Among the entries, which lines carry the string "agent"? Copy each of them.

Start of Records provided

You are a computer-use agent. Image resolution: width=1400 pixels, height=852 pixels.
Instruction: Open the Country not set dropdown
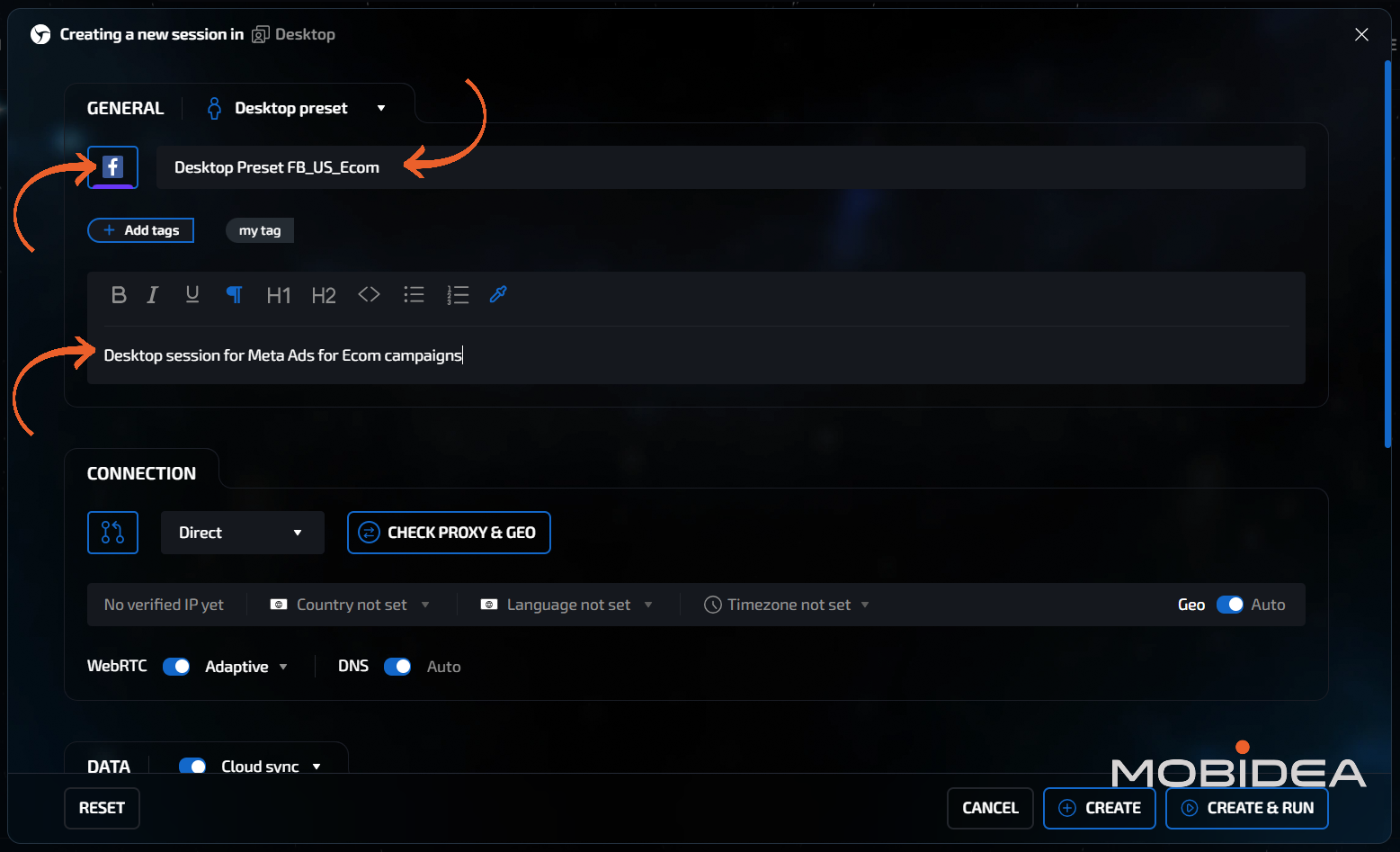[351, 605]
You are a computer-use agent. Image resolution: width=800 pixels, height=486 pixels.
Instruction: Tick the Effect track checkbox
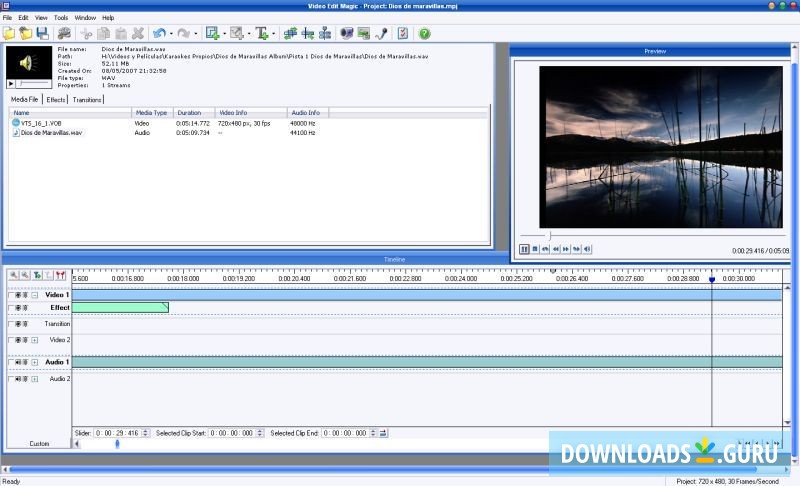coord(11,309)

End of Records provided

Result of this task ->
You are a computer-use agent. Image resolution: width=1400 pixels, height=852 pixels.
You are a computer-use agent. Image resolution: width=800 pixels, height=486 pixels.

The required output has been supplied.